After destemming (50 kg) and pressing the grapes, sulfur dioxide was added to the must (18 mL) and, after 24 h of rest at 6 °C, Springarom (18 g) was added to the vat. The yeast was hydrated with water at 37 °C (1:10), and after 20 min it was added to the wort in the vat, followed by homogenization of the mixture. The temperature and density of the mixture were then regularly checked and PVPP/Polyvinylpolypyrrolidone—Divergan F (12 g) was applied when the density reached 1060 g/cm3; DAP—Diammonium phosphate (12 g) was applied at the peak of fermentation (density between 1030–1040 g/cm3) and when the density reached 1000 g/cm3; sulfur dioxide (3 mL) was applied when the density reached 990 g/cm3. The wine was then filtered, followed by bottling.

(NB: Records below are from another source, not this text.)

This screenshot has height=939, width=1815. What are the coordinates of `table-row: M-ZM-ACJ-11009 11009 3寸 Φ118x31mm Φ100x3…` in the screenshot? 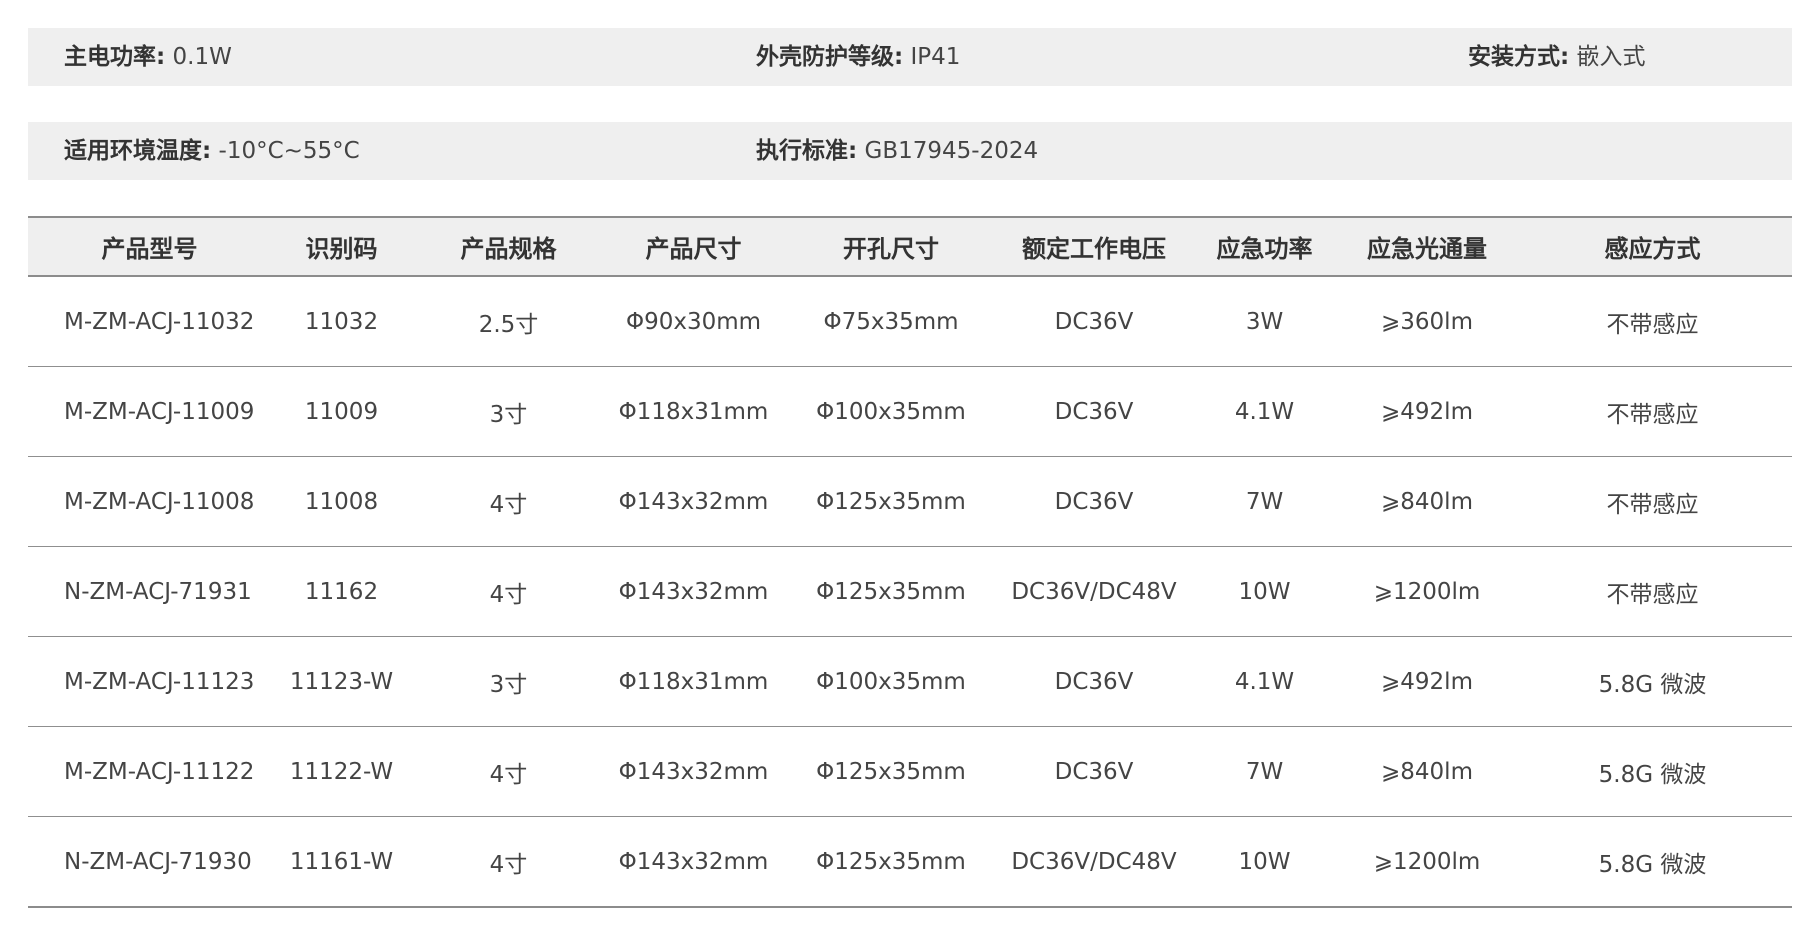 It's located at (910, 412).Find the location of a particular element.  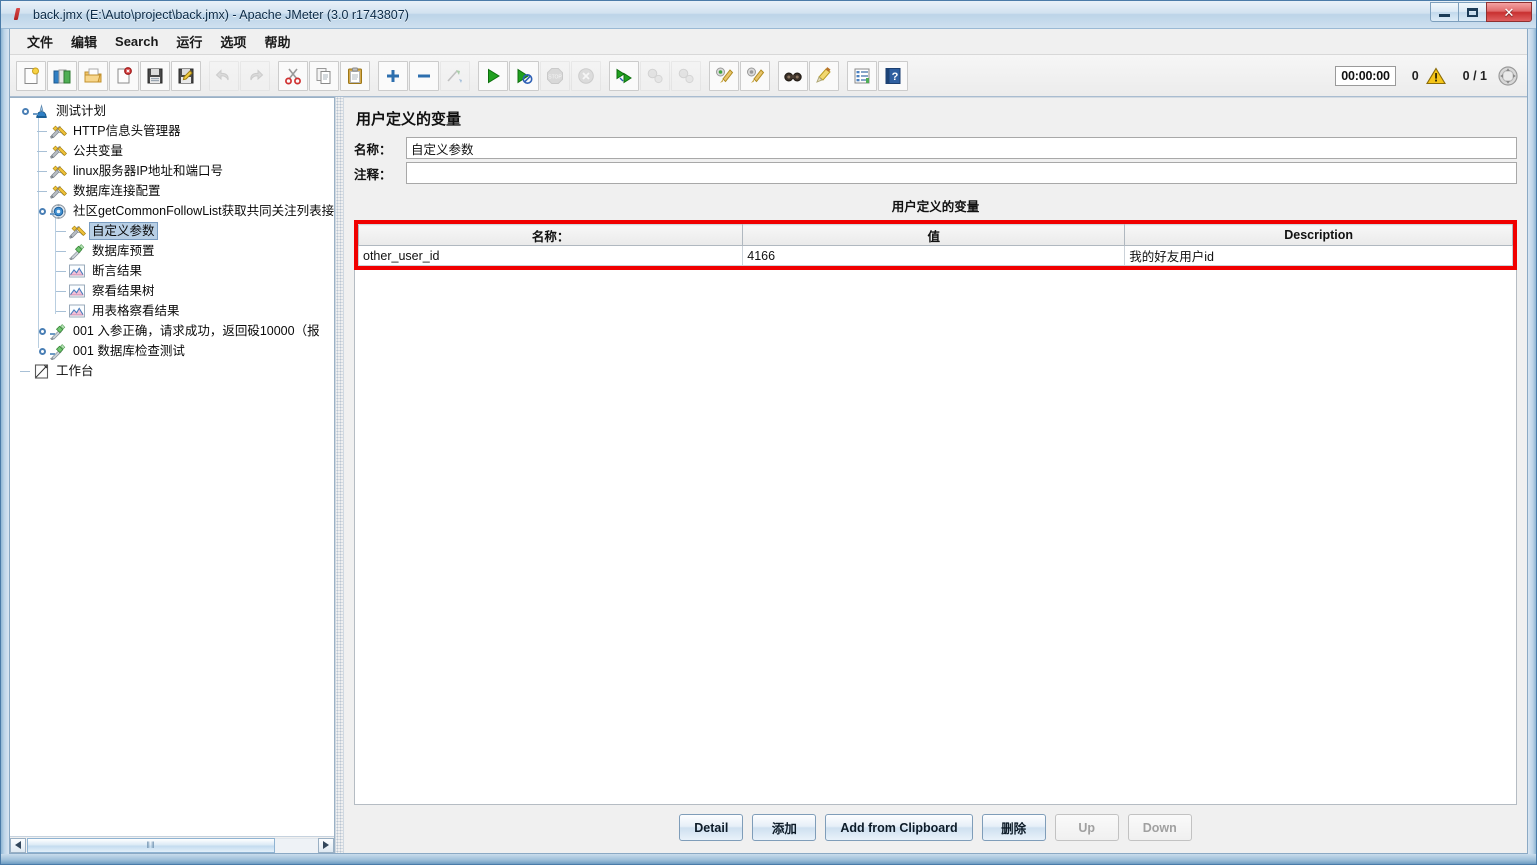

scroll-right-icon is located at coordinates (326, 845).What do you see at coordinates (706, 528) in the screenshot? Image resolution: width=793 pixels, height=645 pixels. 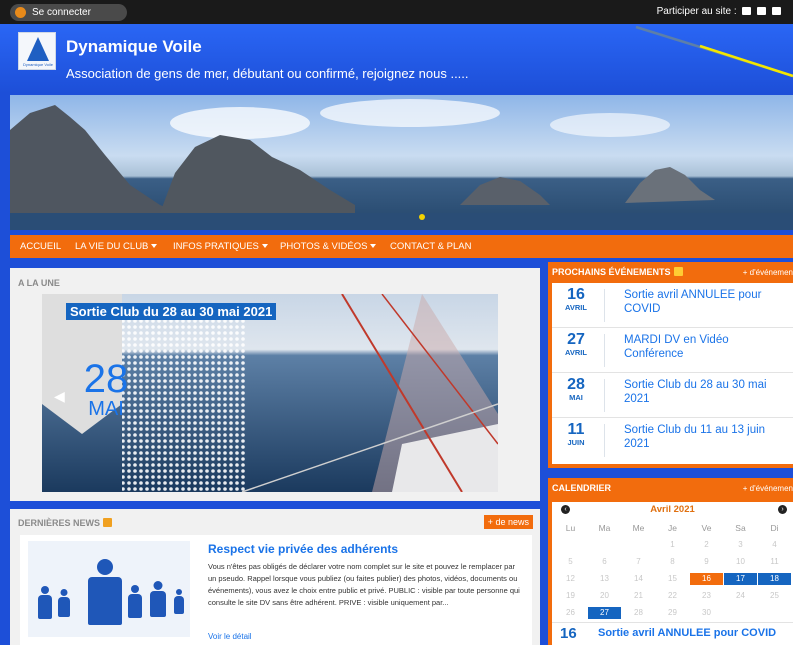 I see `calendar-weekday: Ve` at bounding box center [706, 528].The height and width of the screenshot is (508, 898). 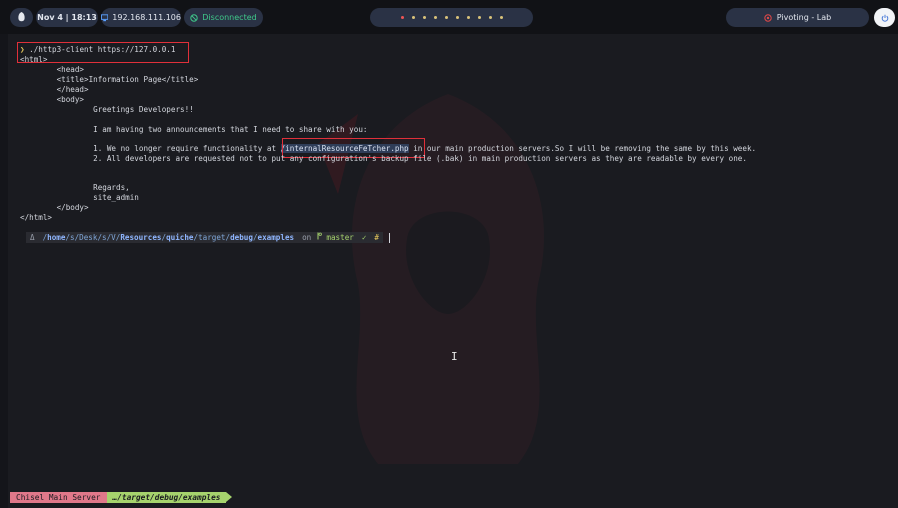 I want to click on ip-widget: 192.168.111.106, so click(x=141, y=18). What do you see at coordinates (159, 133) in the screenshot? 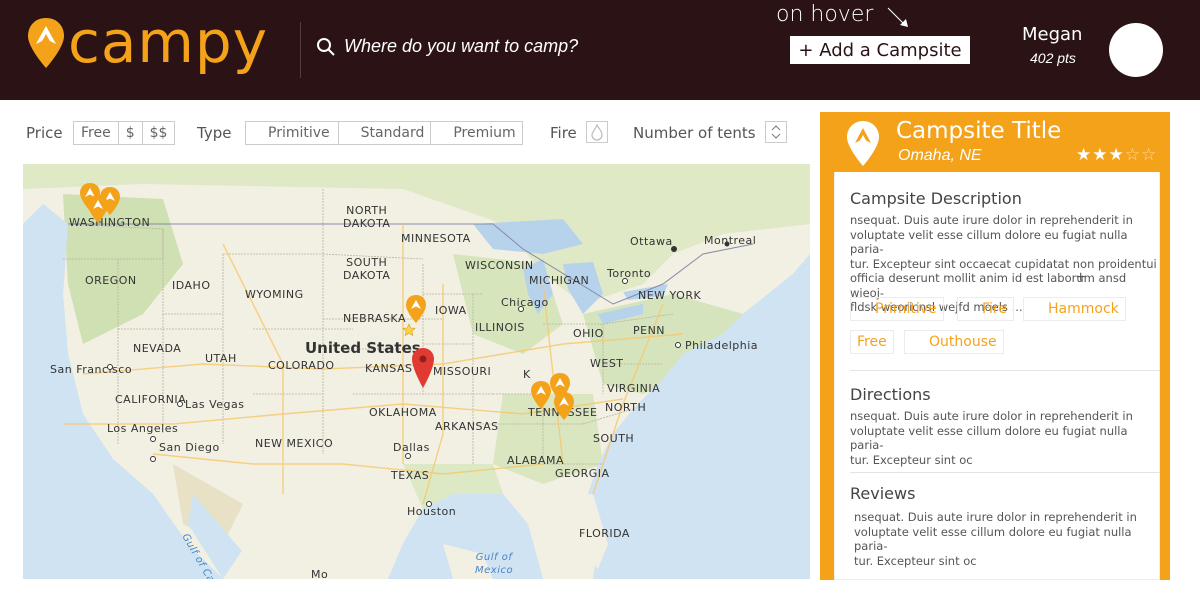
I see `price-option-2: $$` at bounding box center [159, 133]. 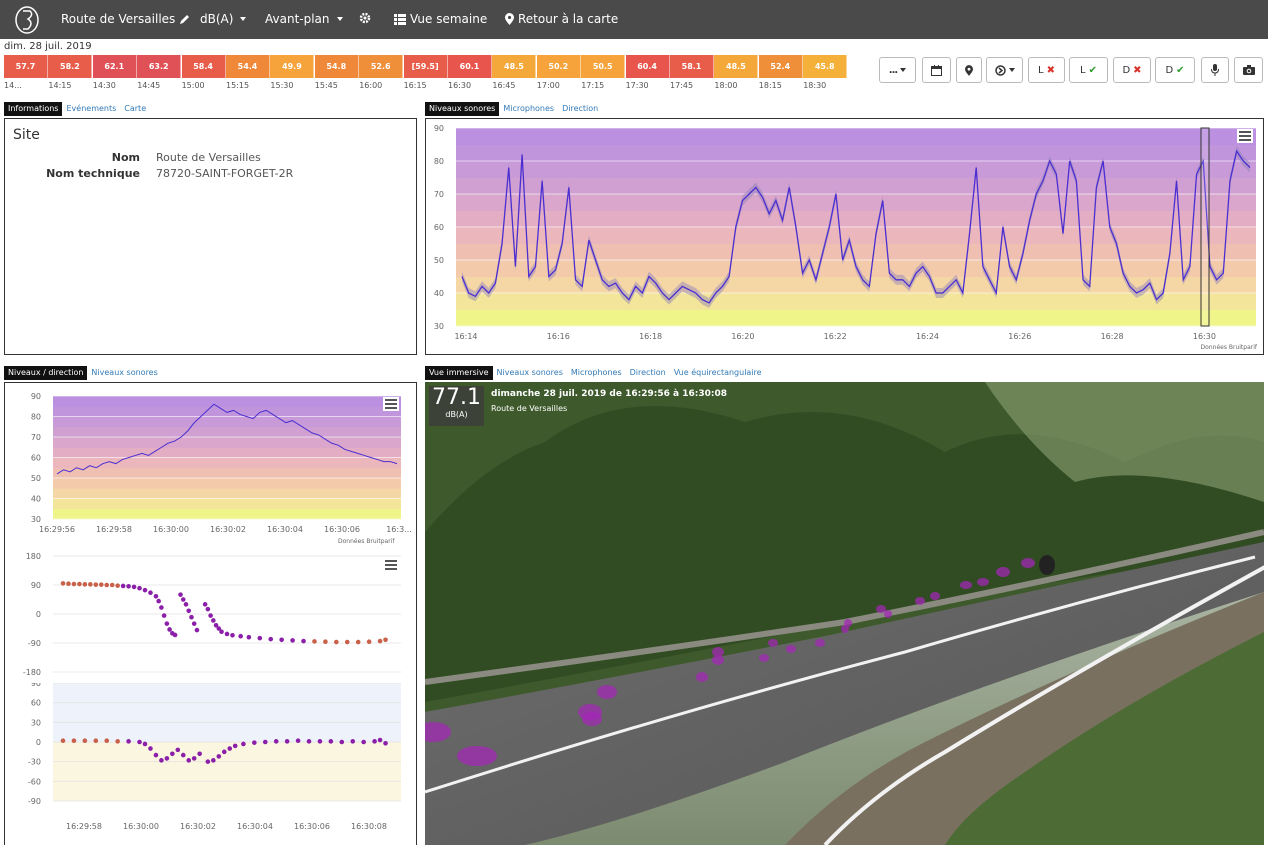 I want to click on timeline-cell: 50.2, so click(x=558, y=66).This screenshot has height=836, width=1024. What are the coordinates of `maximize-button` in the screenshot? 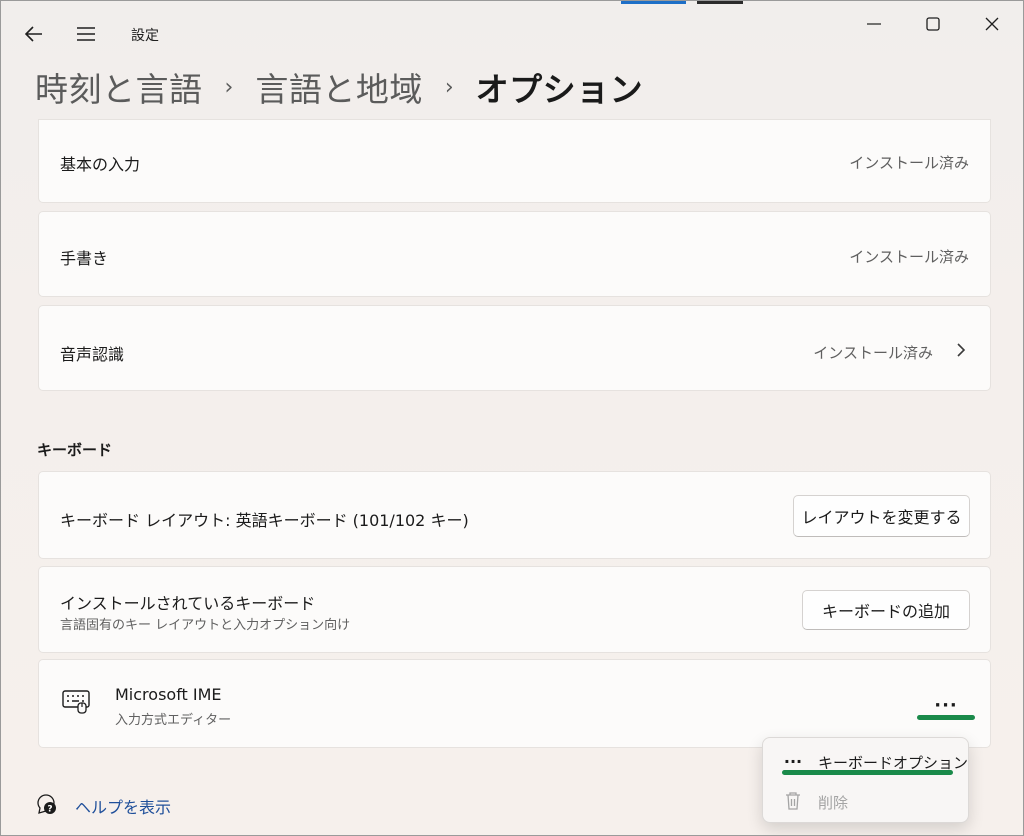 It's located at (933, 24).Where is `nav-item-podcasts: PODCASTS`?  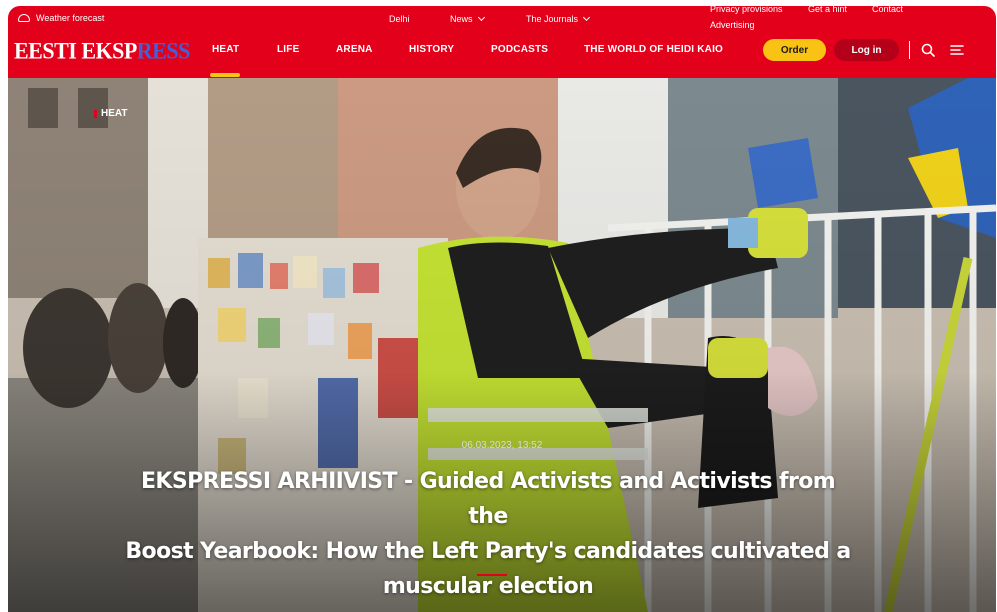 nav-item-podcasts: PODCASTS is located at coordinates (520, 50).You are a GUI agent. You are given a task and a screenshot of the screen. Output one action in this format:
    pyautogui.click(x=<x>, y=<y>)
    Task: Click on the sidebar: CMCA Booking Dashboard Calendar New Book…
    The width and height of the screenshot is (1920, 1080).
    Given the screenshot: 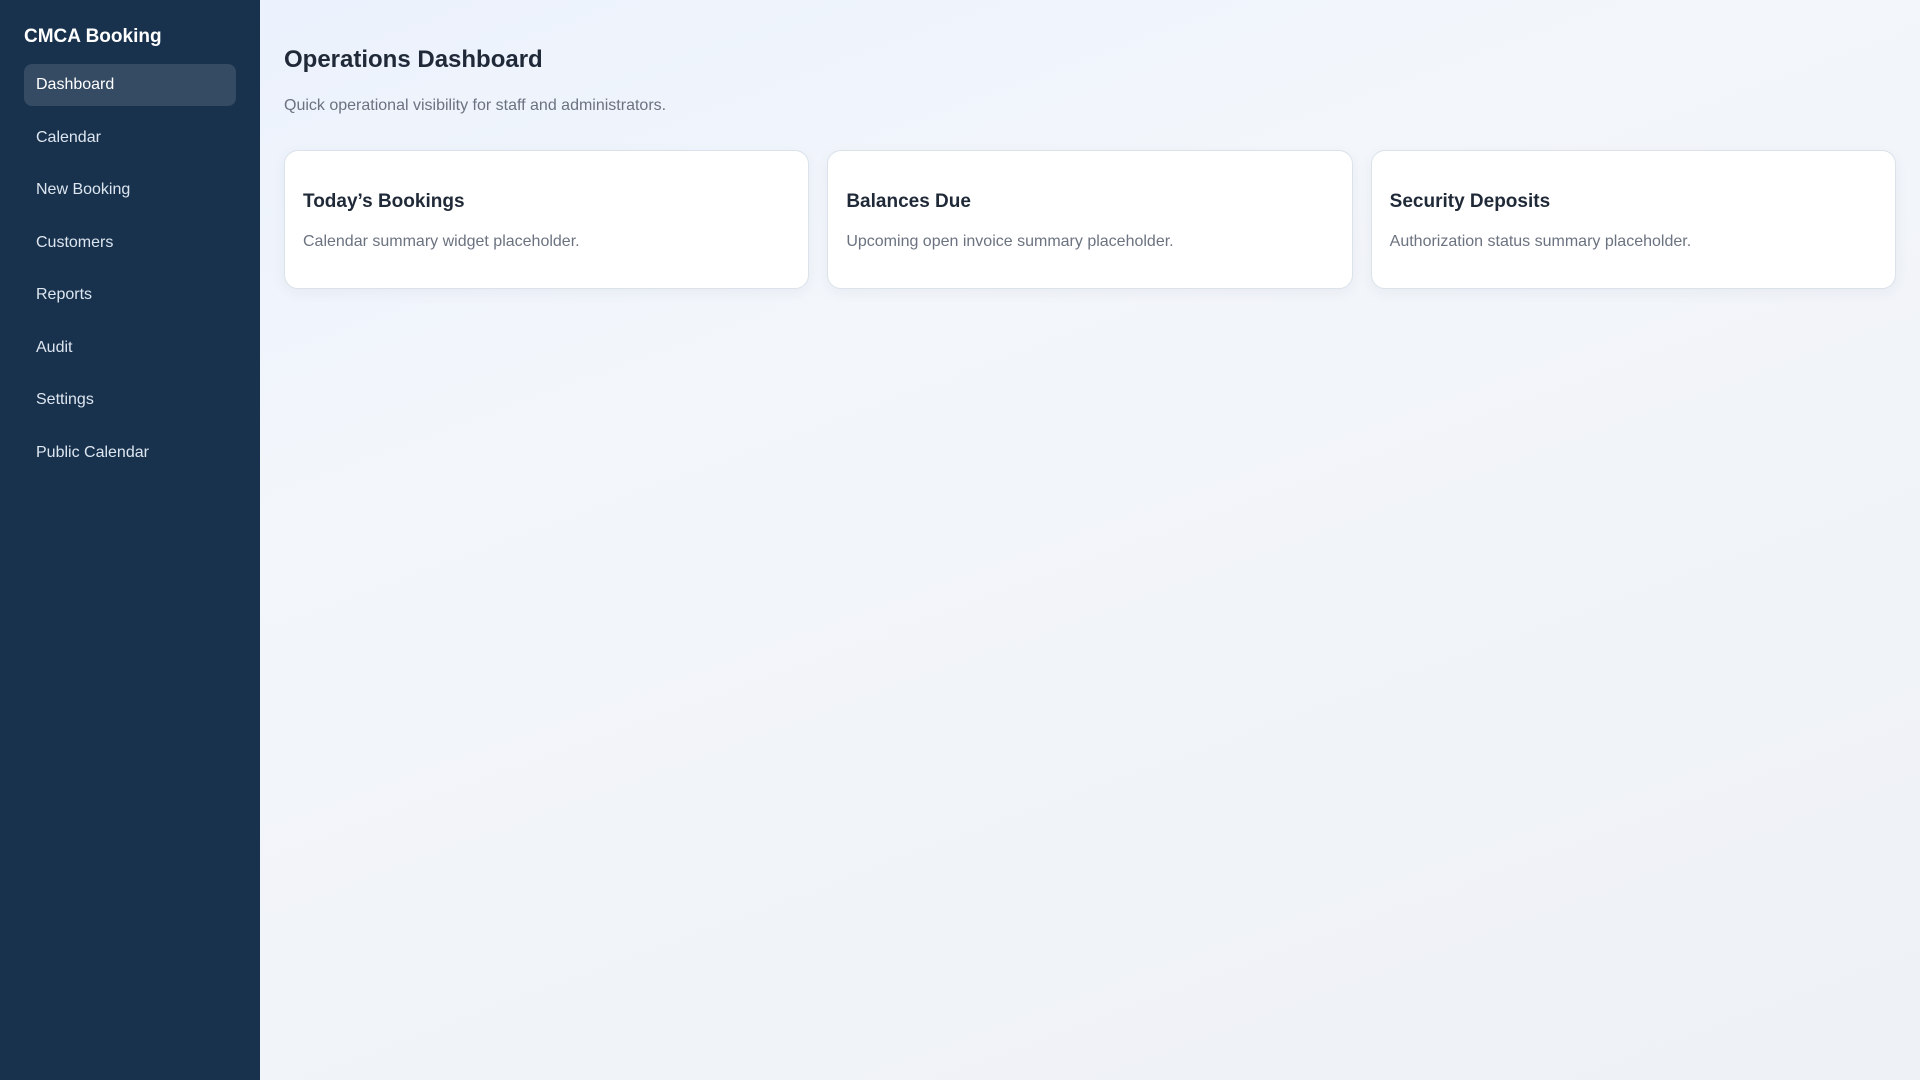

4.10. Statistical Analysis

Data were statistically analyzed using a one-way or two-way ANOVA to assess differences between treatments and experimental periods, followed by a Tukey’s test for mean comparison. A 95% confidence level was adopted for all tests.

5. Conclusions

The threshold of toxicity was not reached through foliar application of ZnO or ZnSO4 at concentrations of 900 g ha−1 on Castelão and Moscatel grapes, but although the synthesis of photoassimilates was not affected in the mid-term of the grapes’ development, by the end of the productive cycle inhibitory effects on Pn and gs limited the water use efficiency. Independently of Zn fertilization through foliar spraying, the higher pH, electric conductivity and level of organic matter in the soils of the vineyard of Castelão, coupled with significantly higher levels of Ca and Fe, determined higher energy expenditure for root uptake of Castelão, determining (eventually in conjunction with genotype characteristics) significantly lower levels of Zn accumulation in grapes. Moreover, during fruit development, the increased accumulation of Zn in the leaves of Castelão and Moscatel sprayed with both fertilizers was found to be more effective (especially with ZnO) and did not limit Fe and Cu contents, further inducing a synergistic accumulation between Ca and Zn (thus, suggesting a common mobilization pathway that did not prevail in grapes). In addition, a combined uptake of Zn from soils, at different rates in both varieties, and foliar spraying determined nutrient movement/absorption across the cuticle and/or through the stomatal cavity, increasing the efficiency of Zn accumulation in grapes at harvest. Still, the higher accumulation of Zn in the skin of Castelão in the highest treatments pointed to a lower rate of Zn binding to light organic compounds that are linked to its mobility in the pulp and a higher deposition in the seeds. To a different extent, the glucometric degree of grapes can become accentuated by both Zn fertilizers, which favors winemaking. Besides, the accumulation of Zn in wine from both varieties, as follows the contents of this nutrient in grapes (although prevailing in Moscatel submitted to ZnSO4), allowed the development of a new functional food product.